Data records below:
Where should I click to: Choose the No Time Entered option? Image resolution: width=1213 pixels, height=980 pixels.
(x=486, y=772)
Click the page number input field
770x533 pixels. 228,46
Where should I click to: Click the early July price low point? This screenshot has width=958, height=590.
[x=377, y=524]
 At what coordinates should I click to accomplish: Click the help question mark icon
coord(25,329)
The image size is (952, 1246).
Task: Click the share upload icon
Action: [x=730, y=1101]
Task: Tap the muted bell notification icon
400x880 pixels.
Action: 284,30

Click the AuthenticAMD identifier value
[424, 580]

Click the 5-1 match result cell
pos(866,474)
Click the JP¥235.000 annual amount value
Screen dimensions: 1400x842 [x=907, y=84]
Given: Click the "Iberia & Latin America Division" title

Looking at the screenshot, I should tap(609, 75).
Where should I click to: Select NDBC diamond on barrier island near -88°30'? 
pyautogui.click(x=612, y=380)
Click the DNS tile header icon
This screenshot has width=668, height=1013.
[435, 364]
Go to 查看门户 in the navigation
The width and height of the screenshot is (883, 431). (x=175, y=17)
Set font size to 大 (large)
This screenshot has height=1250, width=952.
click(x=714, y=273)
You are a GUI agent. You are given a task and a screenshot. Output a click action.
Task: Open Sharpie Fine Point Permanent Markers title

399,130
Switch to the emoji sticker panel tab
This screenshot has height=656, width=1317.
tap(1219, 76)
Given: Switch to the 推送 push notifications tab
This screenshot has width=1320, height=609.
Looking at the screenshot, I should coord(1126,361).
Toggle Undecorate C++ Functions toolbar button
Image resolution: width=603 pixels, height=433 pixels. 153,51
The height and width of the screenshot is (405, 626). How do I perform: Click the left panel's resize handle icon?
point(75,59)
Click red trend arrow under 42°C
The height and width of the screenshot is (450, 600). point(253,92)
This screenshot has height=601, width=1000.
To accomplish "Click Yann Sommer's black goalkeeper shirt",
End of Data records.
**What this task involves**
The lines from the one holding "This screenshot has width=668, height=1013." to the last line of the entries, both included: retype them exactly and give nothing else.

**Final answer**
This screenshot has width=668, height=1013.
[435, 364]
Go to 查看门户 in the navigation
The width and height of the screenshot is (883, 431). (x=175, y=17)
Set font size to 大 (large)
This screenshot has height=1250, width=952.
click(x=714, y=273)
You are a GUI agent. You are given a task and a screenshot. Output a click action.
Task: Open Sharpie Fine Point Permanent Markers title

399,130
Switch to the emoji sticker panel tab
This screenshot has height=656, width=1317.
tap(1219, 76)
Given: Switch to the 推送 push notifications tab
This screenshot has width=1320, height=609.
Looking at the screenshot, I should coord(1126,361).
Toggle Undecorate C++ Functions toolbar button
Image resolution: width=603 pixels, height=433 pixels. 153,51
The height and width of the screenshot is (405, 626). How do I perform: Click the left panel's resize handle icon?
point(75,59)
Click red trend arrow under 42°C
The height and width of the screenshot is (450, 600). point(253,92)
This screenshot has height=601, width=1000.
To accomplish "Click Yann Sommer's black goalkeeper shirt",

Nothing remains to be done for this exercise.